Assigned task >> The output is the lines below from the one with "Viewport: 1080px width, 532px height." through the one with "Choose verheiratet as", both included, printed exactly and with no other line.

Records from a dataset
Content starts

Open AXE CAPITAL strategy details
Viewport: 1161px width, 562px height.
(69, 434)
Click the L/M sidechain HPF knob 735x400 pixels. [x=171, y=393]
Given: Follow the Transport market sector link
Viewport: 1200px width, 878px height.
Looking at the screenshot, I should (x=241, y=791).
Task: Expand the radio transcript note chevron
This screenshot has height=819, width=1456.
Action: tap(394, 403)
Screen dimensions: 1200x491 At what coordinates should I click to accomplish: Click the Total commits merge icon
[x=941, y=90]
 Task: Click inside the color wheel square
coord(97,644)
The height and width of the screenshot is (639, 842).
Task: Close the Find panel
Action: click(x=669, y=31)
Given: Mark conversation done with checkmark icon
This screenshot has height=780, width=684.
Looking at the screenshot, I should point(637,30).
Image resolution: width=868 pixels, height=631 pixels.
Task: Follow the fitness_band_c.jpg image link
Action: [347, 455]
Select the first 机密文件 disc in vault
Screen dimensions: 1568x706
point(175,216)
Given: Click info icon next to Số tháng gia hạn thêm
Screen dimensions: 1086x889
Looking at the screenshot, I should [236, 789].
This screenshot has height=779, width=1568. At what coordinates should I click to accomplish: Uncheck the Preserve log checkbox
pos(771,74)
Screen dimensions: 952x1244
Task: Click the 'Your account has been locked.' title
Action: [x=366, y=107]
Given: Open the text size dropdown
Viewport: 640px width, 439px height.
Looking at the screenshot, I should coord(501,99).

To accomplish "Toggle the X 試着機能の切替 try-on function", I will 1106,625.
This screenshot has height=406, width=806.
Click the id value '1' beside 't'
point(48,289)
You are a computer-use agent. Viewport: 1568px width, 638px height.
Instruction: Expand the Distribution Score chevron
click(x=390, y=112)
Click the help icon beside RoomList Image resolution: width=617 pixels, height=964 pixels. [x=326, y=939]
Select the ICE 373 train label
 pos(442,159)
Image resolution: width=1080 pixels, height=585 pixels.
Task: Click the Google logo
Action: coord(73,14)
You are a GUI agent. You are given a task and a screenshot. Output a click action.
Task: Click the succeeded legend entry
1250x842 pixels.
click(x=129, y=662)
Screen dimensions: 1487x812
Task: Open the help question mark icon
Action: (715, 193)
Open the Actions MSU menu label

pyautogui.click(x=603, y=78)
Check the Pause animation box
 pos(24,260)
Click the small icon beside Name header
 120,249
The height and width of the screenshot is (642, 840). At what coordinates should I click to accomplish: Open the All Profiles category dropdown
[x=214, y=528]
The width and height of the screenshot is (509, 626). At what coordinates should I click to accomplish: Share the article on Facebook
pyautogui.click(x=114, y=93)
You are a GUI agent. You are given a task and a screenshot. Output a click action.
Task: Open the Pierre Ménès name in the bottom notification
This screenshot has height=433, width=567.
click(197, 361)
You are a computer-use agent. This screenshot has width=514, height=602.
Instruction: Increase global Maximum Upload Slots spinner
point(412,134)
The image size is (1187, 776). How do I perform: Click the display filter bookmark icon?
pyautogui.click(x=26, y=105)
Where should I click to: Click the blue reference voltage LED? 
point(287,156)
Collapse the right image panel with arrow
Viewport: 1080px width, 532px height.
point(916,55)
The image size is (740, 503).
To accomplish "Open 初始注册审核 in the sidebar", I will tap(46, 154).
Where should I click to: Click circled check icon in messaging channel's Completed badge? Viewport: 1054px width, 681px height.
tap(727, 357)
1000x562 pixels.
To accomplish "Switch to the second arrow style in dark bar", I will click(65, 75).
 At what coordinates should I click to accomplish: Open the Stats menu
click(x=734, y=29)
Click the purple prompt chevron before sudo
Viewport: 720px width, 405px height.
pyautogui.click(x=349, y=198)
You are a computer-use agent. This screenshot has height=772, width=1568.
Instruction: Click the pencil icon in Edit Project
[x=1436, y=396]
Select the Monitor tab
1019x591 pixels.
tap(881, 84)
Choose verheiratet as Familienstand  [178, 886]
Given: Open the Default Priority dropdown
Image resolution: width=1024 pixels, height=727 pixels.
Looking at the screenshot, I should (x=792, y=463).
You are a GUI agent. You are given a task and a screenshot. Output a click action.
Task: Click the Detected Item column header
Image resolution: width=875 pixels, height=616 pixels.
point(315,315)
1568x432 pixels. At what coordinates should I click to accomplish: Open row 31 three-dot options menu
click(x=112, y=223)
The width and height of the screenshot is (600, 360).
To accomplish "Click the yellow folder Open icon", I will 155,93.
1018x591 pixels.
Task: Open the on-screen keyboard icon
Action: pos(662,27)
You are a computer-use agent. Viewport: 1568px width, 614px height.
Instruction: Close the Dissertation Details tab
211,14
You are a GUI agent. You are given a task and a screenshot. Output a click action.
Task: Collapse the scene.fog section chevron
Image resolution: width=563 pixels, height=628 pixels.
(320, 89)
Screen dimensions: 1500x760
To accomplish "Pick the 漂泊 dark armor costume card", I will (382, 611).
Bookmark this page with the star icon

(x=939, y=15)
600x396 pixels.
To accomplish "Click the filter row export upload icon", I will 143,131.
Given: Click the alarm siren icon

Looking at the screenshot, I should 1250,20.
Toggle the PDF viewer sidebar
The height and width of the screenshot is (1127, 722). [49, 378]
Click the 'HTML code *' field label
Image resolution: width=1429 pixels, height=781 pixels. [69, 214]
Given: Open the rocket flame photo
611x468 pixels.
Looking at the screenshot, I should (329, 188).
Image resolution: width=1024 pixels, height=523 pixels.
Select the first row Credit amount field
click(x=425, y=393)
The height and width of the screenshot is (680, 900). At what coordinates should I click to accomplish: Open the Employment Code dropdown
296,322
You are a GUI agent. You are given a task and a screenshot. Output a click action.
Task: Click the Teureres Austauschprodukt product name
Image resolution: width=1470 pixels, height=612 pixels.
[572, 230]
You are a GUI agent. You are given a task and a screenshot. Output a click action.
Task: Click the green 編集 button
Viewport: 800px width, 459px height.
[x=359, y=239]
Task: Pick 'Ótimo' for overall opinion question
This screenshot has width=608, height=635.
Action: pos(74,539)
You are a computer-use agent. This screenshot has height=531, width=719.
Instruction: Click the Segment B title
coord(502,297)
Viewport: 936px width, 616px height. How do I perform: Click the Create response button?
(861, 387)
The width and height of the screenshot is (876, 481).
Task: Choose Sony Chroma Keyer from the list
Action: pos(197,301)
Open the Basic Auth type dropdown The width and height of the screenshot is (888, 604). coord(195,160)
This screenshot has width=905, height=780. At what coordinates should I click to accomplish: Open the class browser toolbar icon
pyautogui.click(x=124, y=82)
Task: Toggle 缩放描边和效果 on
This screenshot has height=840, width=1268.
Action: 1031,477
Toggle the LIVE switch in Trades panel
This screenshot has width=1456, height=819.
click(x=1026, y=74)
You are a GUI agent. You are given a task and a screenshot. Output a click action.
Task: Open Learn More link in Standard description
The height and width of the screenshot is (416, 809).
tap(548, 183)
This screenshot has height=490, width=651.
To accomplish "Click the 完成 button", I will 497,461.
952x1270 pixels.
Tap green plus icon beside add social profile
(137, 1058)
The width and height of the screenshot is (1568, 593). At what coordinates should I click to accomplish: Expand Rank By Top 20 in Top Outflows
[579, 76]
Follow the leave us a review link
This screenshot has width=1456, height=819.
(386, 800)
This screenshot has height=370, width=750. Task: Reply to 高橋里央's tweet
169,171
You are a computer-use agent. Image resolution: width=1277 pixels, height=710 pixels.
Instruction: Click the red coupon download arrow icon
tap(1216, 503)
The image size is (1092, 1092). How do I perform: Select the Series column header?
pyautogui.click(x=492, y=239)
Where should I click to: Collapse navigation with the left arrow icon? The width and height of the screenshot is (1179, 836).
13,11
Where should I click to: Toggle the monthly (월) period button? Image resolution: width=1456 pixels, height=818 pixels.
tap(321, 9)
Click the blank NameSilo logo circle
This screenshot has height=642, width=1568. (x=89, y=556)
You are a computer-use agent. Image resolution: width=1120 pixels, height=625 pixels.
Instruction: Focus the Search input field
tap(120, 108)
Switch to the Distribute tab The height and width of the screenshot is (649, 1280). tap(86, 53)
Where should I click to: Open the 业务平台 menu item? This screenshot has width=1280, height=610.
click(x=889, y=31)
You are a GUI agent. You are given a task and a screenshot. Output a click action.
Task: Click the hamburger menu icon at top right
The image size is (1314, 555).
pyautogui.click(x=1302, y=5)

Content ends

Response >>
Viewport: 1080px width, 532px height.
point(916,55)
The image size is (740, 503).
To accomplish "Open 初始注册审核 in the sidebar", I will tap(46, 154).
Where should I click to: Click circled check icon in messaging channel's Completed badge? Viewport: 1054px width, 681px height.
tap(727, 357)
1000x562 pixels.
To accomplish "Switch to the second arrow style in dark bar", I will click(65, 75).
 At what coordinates should I click to accomplish: Open the Stats menu
click(x=734, y=29)
Click the purple prompt chevron before sudo
Viewport: 720px width, 405px height.
pyautogui.click(x=349, y=198)
You are a computer-use agent. This screenshot has height=772, width=1568.
Instruction: Click the pencil icon in Edit Project
[x=1436, y=396]
Select the Monitor tab
1019x591 pixels.
tap(881, 84)
Choose verheiratet as Familienstand  [178, 886]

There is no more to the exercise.